> [DESCRIPTION OF THE TASK]:
For the entries below, report every line that includes the word "name".

Data items:
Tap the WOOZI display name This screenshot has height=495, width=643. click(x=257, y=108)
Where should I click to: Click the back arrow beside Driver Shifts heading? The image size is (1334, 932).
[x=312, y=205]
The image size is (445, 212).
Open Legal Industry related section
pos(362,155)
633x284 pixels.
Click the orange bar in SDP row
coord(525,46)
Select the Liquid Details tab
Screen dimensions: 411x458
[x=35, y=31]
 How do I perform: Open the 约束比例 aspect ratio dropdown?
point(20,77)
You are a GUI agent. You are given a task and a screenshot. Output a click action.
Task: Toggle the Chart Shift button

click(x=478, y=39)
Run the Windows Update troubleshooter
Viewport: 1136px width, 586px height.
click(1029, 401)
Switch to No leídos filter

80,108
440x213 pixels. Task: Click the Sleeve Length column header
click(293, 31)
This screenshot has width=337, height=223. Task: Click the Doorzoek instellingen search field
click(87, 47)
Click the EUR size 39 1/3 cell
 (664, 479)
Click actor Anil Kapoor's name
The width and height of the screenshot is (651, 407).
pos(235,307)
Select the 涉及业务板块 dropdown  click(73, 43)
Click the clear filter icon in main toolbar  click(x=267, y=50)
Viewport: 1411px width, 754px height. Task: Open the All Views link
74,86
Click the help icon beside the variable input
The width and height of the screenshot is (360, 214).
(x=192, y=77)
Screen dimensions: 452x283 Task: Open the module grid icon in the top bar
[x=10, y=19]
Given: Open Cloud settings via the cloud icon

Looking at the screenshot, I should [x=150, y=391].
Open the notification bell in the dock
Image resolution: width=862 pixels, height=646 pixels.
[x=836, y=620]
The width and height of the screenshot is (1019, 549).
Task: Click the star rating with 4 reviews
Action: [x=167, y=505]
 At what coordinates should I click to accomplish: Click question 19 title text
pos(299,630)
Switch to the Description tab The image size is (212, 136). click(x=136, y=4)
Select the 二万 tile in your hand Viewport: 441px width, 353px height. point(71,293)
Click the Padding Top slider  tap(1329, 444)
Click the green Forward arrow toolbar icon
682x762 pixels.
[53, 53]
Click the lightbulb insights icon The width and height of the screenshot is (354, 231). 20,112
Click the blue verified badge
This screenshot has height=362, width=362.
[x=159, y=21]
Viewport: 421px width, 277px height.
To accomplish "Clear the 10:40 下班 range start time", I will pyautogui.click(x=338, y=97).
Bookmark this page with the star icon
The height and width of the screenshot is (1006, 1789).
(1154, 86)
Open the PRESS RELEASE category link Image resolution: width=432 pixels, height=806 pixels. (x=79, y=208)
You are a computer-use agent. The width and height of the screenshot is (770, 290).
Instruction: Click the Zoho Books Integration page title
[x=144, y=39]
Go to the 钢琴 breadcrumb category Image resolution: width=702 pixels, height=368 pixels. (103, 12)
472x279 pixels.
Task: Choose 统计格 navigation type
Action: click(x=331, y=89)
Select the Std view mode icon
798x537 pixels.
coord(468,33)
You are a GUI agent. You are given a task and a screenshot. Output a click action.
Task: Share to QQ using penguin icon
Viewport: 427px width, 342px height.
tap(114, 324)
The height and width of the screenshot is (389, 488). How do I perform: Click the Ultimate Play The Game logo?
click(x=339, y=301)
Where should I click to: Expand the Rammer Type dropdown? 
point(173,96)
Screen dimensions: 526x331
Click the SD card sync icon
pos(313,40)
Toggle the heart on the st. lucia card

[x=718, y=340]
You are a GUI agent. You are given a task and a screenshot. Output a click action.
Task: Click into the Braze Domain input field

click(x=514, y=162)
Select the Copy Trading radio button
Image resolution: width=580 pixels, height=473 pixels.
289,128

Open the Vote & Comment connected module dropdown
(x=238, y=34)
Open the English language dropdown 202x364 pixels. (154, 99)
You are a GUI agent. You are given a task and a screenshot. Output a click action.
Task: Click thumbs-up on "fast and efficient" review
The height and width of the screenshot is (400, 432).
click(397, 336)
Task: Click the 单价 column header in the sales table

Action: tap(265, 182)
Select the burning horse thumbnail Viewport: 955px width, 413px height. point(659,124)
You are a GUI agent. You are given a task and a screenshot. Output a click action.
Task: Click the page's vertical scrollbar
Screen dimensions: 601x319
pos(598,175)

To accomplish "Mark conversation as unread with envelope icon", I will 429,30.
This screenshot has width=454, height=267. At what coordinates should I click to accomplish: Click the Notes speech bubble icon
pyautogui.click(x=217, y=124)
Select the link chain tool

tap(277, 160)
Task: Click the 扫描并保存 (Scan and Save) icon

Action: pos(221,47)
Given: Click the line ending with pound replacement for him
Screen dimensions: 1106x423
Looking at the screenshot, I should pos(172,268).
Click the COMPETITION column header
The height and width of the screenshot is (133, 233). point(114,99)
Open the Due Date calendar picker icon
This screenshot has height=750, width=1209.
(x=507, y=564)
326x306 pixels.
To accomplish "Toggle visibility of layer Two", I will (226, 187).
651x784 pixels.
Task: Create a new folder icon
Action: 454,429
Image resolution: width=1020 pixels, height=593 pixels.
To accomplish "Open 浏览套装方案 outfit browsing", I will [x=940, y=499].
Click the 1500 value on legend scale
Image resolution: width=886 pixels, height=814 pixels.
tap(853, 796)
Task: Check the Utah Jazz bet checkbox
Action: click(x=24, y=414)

> [TASK RESULT]:
Tap the WOOZI display name This screenshot has height=495, width=643. click(x=257, y=108)
Click actor Anil Kapoor's name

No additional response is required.